▶ Excerpt to read
= = = = =

- Decades:: 2000s; 2010s; 2020s;
- See also:: Other events of 2025; Timeline of Jordanian history;

= 2025 in Jordan =

Events in the year 2025 in Jordan.

== Incumbents ==

- Monarch – Abdullah II
- Prime Minister – Jafar Hassan

== Events ==
=== February ===
- 10 February – An Indian national is shot dead by the Jordanian Army at the Jordan–Israel border after attempting to enter Israel illegally.

=== April ===
- 15 April – The General Intelligence Department announces the arrest of 16 people involved in a plot to undermine Jordan's national security.
- 23 April – The government orders another ban on the Muslim Brotherhood.

=== May ===
- 4 May – Two Belgian nationals are killed in a flash flood in Wadi al-Nakhil, Ma'an Governorate.

=== June ===
- 5 June – Jordan qualifies for its first FIFA World Cup after defeating Oman 3-0 at the 2026 FIFA World Cup qualification in Muscat.

= = = = =

▶ Supplied data

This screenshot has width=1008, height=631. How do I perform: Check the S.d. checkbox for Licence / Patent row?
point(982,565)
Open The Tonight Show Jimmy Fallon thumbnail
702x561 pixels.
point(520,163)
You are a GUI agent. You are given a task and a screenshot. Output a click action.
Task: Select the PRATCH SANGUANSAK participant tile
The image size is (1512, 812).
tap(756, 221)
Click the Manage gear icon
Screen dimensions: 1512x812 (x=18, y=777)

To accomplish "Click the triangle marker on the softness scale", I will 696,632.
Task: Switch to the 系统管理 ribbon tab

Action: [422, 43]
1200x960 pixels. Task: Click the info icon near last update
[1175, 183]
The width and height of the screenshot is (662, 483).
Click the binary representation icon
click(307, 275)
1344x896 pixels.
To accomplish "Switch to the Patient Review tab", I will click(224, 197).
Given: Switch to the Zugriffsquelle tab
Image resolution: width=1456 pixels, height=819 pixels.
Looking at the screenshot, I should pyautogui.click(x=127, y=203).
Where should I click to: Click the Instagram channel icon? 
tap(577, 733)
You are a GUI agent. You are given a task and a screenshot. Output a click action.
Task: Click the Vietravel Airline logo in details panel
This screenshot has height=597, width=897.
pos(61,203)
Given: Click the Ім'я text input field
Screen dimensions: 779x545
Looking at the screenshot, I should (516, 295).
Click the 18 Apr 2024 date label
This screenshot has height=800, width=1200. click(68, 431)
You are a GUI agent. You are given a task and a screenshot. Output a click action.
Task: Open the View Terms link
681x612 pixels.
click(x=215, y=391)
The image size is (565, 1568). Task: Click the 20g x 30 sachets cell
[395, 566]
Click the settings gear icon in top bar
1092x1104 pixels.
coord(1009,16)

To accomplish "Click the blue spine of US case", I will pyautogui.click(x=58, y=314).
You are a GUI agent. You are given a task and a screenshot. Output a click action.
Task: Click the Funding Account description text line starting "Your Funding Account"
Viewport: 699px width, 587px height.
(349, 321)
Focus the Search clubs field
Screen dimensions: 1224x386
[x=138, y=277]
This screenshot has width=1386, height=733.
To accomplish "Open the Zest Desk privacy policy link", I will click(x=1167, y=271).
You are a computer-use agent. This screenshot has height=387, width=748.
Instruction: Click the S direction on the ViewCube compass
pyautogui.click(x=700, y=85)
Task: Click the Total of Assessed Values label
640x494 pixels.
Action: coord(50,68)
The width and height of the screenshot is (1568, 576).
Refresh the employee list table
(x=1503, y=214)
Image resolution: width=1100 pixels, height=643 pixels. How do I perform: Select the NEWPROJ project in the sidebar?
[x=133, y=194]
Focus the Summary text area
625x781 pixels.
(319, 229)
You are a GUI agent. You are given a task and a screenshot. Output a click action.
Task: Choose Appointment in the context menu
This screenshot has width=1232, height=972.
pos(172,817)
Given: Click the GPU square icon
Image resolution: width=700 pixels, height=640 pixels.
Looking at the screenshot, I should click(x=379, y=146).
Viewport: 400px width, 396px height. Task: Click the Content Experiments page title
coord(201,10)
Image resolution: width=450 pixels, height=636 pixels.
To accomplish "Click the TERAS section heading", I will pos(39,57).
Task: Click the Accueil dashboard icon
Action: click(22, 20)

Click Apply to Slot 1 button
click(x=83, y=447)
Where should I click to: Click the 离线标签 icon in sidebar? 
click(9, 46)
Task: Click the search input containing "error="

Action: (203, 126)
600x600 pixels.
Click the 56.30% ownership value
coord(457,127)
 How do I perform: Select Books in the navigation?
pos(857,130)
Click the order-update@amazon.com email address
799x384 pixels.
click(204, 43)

= = = = =

▶ Set exercise A
Answer these questions using the page on 2025 in Jordan:
(i) Who is listed as Prime Minister?
(ii) How many people did the General Intelligence Department announce it had arrested on 15 April?
(iii) Which team did Jordan defeat to qualify for its first FIFA World Cup, and by what score?
▶ Set exercise B
Return the passage of the page on 2025 in Jordan that runs from "Events in the" to "Jordan's national security.", copied word for word.
The rows come from a different source than the page on 2025 in Jordan.

▶ Final result A
(i) Jafar Hassan
(ii) 16
(iii) Oman, 3-0

▶ Final result B
Events in the year 2025 in Jordan.

== Incumbents ==

- Monarch – Abdullah II
- Prime Minister – Jafar Hassan

== Events ==
=== February ===
- 10 February – An Indian national is shot dead by the Jordanian Army at the Jordan–Israel border after attempting to enter Israel illegally.

=== April ===
- 15 April – The General Intelligence Department announces the arrest of 16 people involved in a plot to undermine Jordan's national security.